Decoding spatio-temporal omics in progressive neuroinflammation

The main goal of DecOmPress is to understand and decode cell type-specific and spatially encoded molecular signatures underlying pathology in the context of chronic-inflammatory diseases of the central nervous system. To achieve these aims, we combine several omics approaches such as cell type-specific RNA and ATAC sequencing paired with high resolution spatially resolved transcriptomics and complex experimental lesioning models. In the long run, we hope that our research can help foster cell type-specific biomarker and therapeutic target discoveries and improve current treatments.

Our research within DecOmPress has been focusing on two research tracks aiming at (1) decoding molecular signatures underlying chronic human neuroinflammatory diseases such as multiple sclerosis (MS) and (2) modeling and understanding dynamic trajectories underlying cell type-specific patterns of vulnerability and reactivity using in vivo models.

We have been working on data integration methods to decode molecular signatures related to gene regulation and expression in individual cell types across different regions of the central nervous system. For example, we found a strong level of regional diversity among glial subtypes in control tissue, whereas regional signatures across cell types were more obscure in MS. These findings suggest that molecular patterns in MS converge on specific pathways, especially those regulating cellular stress and immune activation across different anatomical regions. Furthermore, we observed that a disease subtype of oligodendrocytes adopts gene signatures related to repair and remyelination.

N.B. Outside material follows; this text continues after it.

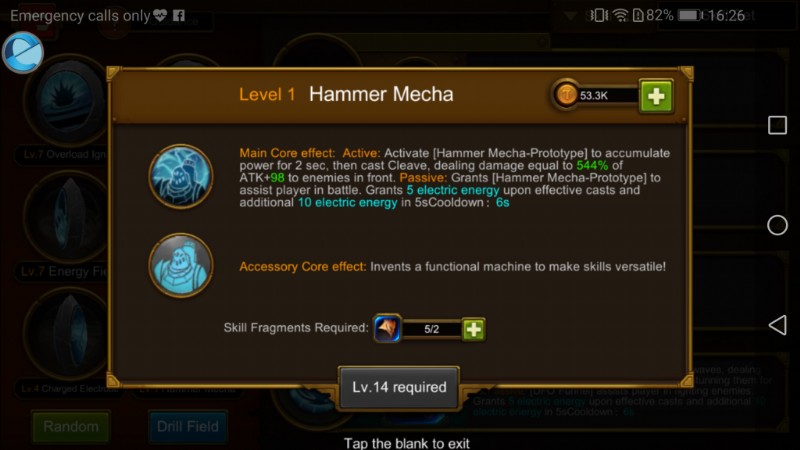Screen dimensions: 800x450
Task: Tap the green plus to add gold
Action: click(x=656, y=95)
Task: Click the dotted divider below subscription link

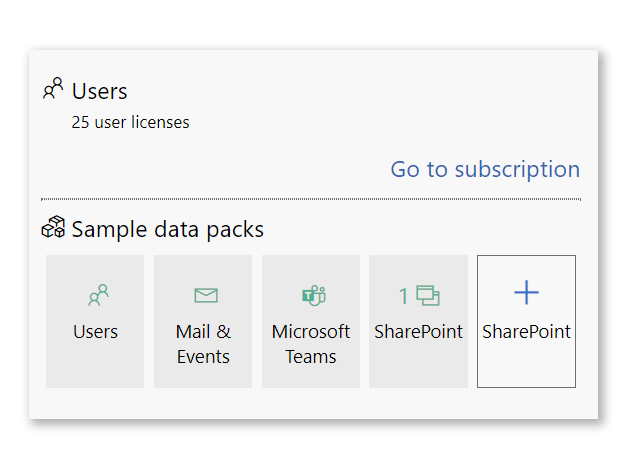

Another focus of DecOmPress has been on decoding cell type-specific pathologies underlying pathology along the visual pathway. Here, we have been focusing on dissecting transcriptomic signatures related to neuronal, glial and immune cell signatures in the retina and along the optic nerve in MS relative to control tissue. Preliminary data analysis suggests selective patterns of cell type vulnerability and reactivity that can be mapped back to specific anatomical areas such as the inflamed lesion rim in the MS optic nerve. Also, we have been investigating other brain border areas that are characterized by a close relationship between infiltrating immune cells and neuroglial cell types in MS and related diseases such as COVID-19. Using complex single-cell and spatially resolved transcriptomic tools, we have been studying mechanisms underlying sustained inflammation and tissue in the proximity of those brain-immune interfaces.

Additional work is focusing on the inflamed lesion rim, which is often observed in MS and corresponds to a high level of iron uptake as seen by magnetic resonance imaging. We have been dissecting this vulnerable area by applying multiplex imaging tools to human tissue specimens and found that haptoglobin-bound hemoglobin might be a critical source for iron uptake by myeloid cells at inflamed lesion rims. Further work is focusing on modeling these mechanisms using complex in vivo model systems. In addition, we have been developing focal lesion model systems to decode cell type-specific signatures related to neuronal and glial cell reactivity across time and space.

We are continuously working on improving our past and current tools to better understand and decode the cell type-specific and spatially encoded signatures underlying progressive pathology in neuroinflammation. For example, we have a strong interest in understanding why certain cell types exhibit a higher genetic risk to degenerate and why other cell type share a higher level of reactivity and toxicity. Eventually, we hope that the research conducted within the DecOmPress project will help find ways to stop disease progression and improve current therapies targeting chronic neuroinflammation.